论文部分内容阅读
邻域粗糙计算模型可以处理信息系统中名义属性和字符属性共存的问题而得到了广泛应用.现有的邻域粗糙计算方法仅讨论了其处理完备信息系统问题,然而实际应用中的数据往往是不完备的.针对这一问题,首先提出了可用于度量不完备信息系统的容差邻域熵;然后得出了一系列相关定义和性质,证明了容差邻域熵是香农熵在不完备信息系统上的自然推广;最后给出了基于容差邻域熵的属性选择算法.实验结果表明,所提出的算法避免了数据过分预处理而带来的冗余信息,使样本在算法选择的特征空间内保持了较高的分类精度,可以更好地处理信息系统不完备的问题.
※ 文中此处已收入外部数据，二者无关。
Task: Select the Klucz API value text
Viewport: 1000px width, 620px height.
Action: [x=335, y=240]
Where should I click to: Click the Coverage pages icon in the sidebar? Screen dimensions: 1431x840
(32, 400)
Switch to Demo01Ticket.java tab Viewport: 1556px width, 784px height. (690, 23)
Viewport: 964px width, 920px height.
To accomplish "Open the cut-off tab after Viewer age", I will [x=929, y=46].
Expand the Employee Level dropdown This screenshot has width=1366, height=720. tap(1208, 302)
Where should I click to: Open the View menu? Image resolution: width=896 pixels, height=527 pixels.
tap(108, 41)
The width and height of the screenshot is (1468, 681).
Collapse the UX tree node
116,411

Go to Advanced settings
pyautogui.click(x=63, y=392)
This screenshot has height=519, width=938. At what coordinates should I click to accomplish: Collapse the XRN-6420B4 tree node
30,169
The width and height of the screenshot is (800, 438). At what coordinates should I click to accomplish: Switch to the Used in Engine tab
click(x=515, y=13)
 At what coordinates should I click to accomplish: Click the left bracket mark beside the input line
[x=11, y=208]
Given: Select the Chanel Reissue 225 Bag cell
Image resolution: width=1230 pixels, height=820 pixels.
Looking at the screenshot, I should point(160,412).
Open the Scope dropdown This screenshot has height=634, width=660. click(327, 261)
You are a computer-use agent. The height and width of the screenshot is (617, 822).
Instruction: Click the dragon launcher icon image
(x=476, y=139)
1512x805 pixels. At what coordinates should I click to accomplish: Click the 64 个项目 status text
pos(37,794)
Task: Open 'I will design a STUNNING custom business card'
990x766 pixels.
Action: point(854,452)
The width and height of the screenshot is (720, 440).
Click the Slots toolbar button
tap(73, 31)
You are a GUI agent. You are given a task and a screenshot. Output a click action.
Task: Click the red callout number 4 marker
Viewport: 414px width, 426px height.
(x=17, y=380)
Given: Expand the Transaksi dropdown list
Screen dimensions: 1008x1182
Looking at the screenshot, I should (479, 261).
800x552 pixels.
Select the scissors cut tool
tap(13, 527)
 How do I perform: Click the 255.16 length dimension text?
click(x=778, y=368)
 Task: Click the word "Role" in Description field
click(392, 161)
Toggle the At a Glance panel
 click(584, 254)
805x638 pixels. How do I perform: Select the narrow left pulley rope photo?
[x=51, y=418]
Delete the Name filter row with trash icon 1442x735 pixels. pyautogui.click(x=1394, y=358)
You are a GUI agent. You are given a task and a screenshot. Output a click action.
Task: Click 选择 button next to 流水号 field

The neighborhood coarse computing model has been widely used to deal with the coexistence of nominal attributes and character attributes in information systems.The existing neighborhood coarse computing algorithms only deal with the problem of processing complete information systems, however, the data in practical applications are often In this paper, firstly, we propose a tolerance neighborhood entropy that can be used to measure incomplete information systems. Then, a series of related definitions and properties are obtained. It is proved that the tolerance neighborhood entropy is Shannon entropy in the incomplete Information system. Finally, an attribute selection algorithm based on tolerance neighborhood entropy is given. The experimental results show that the proposed algorithm avoids the redundant information brought by excessive data preprocessing, Feature space to maintain a high classification accuracy, can better deal with the incompleteness of the information system.